Super Meat Boy Forever Plants the Seeds of Freedom with a Unique Approach to Level Design

It’s been nine years since the release of Super Meat Boy. Once considered a pillar establishing what we now label as “indie gaming,” the Flash-cum-PC title combined a quirky premise and art style with absolutely punishing gameplay, which turned out to be a winning combination.
Fast forward almost a decade. Super Meat Boy Forever is back and hoping to pick up right where it left off. And this time, it’s competing with better versions of itself. In the time it’s been out of the spotlight, dozens of games inspired by Super Meat Boy have come and gone, and by now, there’s no longer a novelty behind what made the game tick. I myself missed out the first time around, as I was busy with other games when Super Meat Boy was in its heyday. With an oversaturated market and a bevy of popular imitators to contend with, can it still hold its own?
Super Meat Boy Forever, as creative director Tommy Refenes tells me, boasts over 7000 levels, a feat made possible by the team’s use of “blocks”—that is, small chunks of arranged obstacles and environmental hazards that can be assembled in sequence to comprise the level.
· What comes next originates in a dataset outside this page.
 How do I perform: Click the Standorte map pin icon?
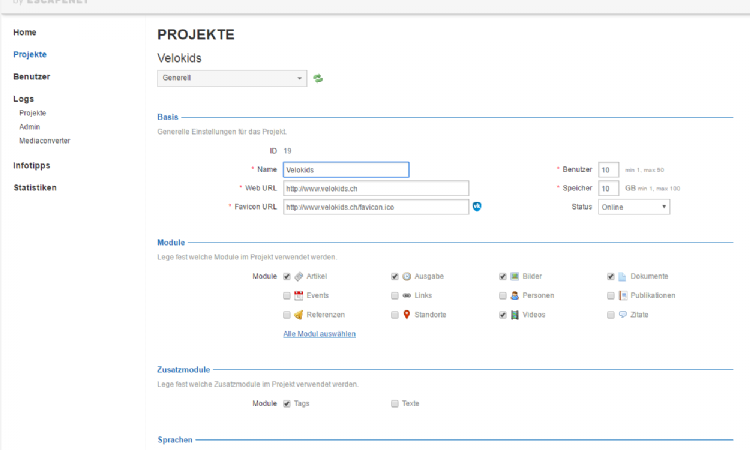[x=407, y=314]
Refenes says this was in part to maintain a competitive edge in light of the changing indie landscape. “The landscape, 2010 vs. 2019, 2020 is insane,” he tells me at PAX West. “There’s so much good content, so many good games, it does feel a little bit like we gotta step it up a bit. Which is why we kinda went this direction because if we just would have done the exact same thing over again, it would have been a little boring.” Instead of being procedurally generated, each game save file itself has its own “seed,” a static and unchangeable level configuration that is unique to that save file. “Our thinking is, everyone will see these different levels and different orders and everything if they’re playing through the game enough. It’s a different way to present Meat Boy and get people back to playing it. You can share your level seeds with people so you can be like, ‘Oh, we’re gonna run this seed’ or something like that, like the daily runs on Spelunky.”
The seed factor makes it easy to imagine a whole new streaming audience around the series. Refenes, however, says this was not a deliberate factor in the game’s design. “I think that’s just a nice perk. Because first and foremost it was like, ‘let’s make something fun and different.’ And if the streaming audience comes from that, awesome. But if it doesn’t, okay.